## What you will do
[A] In the text on flirting over the phone, in what kind of voice should you say the other person's first name?
[B] In the records, replace "dominates" with "governs" in the lines between the line holding "infrastructure (234, 1165)" and the line holding "handheld [496, 949]", inclusive. Give back only those lines, with nothing else changed.

## Text excerpt
Start
Flirt over the Phone
Flirting is one of the subtle ways that we express interest in the person we're attracted to. Although it can be done in platonic situations, it is most often used in romantic situations to let the other person know that you’re into them. Flirting is an art form and when you make the right moves, you gain the interest of the person you’re flirting with and maybe even potentially, a deeper relationship with that person.
Contents
Steps
Making Conversation
- Encourage them to talk about themselves. People rarely get opportunities where they can be unapologetic about how they talk about themselves.
- Ask open ended questions that delve into the person’s past and present. Find out their career ambitions, their hobbies, and what they enjoy about life.
- Also ask about their love lives. Sometimes inquiring about a person’s dating life is one of the things that hint towards you being interested in them as more than a friend. Friends don’t tend to ask you about your last relationship and what went wrong.
Giving them the floor to talk about themselves is a way to learn more about them and allows you to be more interesting by being interested in them.
- Touch on past shared experiences. Recalling the moments you have shared together in a way that feels intimate creates a flirting dynamic between you two. Talk about how you met online, in line at the coffee shop, or in study group for class.
- Take the time to recap an attribute that made you notice him or her by saying something like, “Your smile took my breath away.”
- If you have been out with him or her before, mention a detail of an outfit you’ve seen them wear before and mention how it made you feel watching them in it: “You had that amazing sundress on that day and it had me looking at you like, wow.”
- Keep things clean, but don’t be afraid to get a little naughty. Flirting can come with a lot of sexual undertones. Use them to your advantage in subtle ways like casually mentioning that you just got out of the shower, or if you’re asked what you’re wearing, state some boxers or a t-shirt.
- Say their names purposefully. When you know someone, you very rarely refer to them directly by their names. In a husky voice, say their first name. It will personalize the conversation and make them think about you saying their names in other places. It will make their heart race slightly.
End
## Records shown
Start
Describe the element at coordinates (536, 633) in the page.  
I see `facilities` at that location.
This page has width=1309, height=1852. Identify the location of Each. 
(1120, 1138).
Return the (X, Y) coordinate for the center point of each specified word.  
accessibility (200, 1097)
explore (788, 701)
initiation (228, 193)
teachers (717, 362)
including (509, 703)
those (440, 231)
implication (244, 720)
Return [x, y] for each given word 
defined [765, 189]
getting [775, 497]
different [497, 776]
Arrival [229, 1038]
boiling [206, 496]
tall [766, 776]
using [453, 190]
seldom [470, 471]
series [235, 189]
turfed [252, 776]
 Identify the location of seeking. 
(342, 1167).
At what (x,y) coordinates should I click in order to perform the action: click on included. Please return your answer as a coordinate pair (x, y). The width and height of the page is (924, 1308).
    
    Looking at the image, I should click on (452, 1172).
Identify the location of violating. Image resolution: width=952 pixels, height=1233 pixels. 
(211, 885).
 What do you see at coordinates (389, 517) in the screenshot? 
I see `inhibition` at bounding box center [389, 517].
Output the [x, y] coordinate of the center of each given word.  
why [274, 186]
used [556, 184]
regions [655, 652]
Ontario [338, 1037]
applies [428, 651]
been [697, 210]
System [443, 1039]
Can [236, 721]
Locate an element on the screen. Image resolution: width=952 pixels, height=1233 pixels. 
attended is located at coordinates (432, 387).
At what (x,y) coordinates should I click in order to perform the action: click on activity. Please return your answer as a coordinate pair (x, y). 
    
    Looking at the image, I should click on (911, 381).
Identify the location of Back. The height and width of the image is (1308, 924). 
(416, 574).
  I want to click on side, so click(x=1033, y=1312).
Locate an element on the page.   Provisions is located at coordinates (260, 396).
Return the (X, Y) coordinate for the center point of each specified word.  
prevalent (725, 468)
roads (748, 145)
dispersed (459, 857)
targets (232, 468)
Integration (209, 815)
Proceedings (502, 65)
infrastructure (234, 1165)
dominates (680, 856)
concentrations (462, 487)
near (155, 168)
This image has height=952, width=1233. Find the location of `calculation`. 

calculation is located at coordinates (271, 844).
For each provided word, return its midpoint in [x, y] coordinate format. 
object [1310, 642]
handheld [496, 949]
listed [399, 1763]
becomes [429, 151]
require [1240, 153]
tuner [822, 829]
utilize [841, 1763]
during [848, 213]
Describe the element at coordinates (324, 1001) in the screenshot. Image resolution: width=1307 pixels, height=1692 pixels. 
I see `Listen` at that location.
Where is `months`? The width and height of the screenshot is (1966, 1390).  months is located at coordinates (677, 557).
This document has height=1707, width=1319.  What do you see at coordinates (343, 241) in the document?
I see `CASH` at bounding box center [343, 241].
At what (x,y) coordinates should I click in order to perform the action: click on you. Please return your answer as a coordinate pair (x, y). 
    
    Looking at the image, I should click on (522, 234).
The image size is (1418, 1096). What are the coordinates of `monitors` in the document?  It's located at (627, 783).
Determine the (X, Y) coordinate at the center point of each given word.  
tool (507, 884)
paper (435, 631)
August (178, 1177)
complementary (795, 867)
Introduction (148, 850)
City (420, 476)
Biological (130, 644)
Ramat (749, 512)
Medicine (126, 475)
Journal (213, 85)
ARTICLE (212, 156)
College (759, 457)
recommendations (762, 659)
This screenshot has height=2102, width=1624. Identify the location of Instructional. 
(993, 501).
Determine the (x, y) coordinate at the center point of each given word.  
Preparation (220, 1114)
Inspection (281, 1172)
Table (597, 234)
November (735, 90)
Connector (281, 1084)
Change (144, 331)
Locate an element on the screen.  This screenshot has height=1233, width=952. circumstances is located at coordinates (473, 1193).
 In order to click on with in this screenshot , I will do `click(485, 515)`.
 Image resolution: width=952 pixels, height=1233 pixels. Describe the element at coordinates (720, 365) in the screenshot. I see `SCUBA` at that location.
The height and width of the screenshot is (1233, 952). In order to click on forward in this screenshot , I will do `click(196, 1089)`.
End
## In response
[A] In a husky voice.

[B]
infrastructure (234, 1165)
governs (680, 856)
concentrations (462, 487)
near (155, 168)
This image has height=952, width=1233. Find the location of `calculation`. 

calculation is located at coordinates (271, 844).
For each provided word, return its midpoint in [x, y] coordinate format. 
object [1310, 642]
handheld [496, 949]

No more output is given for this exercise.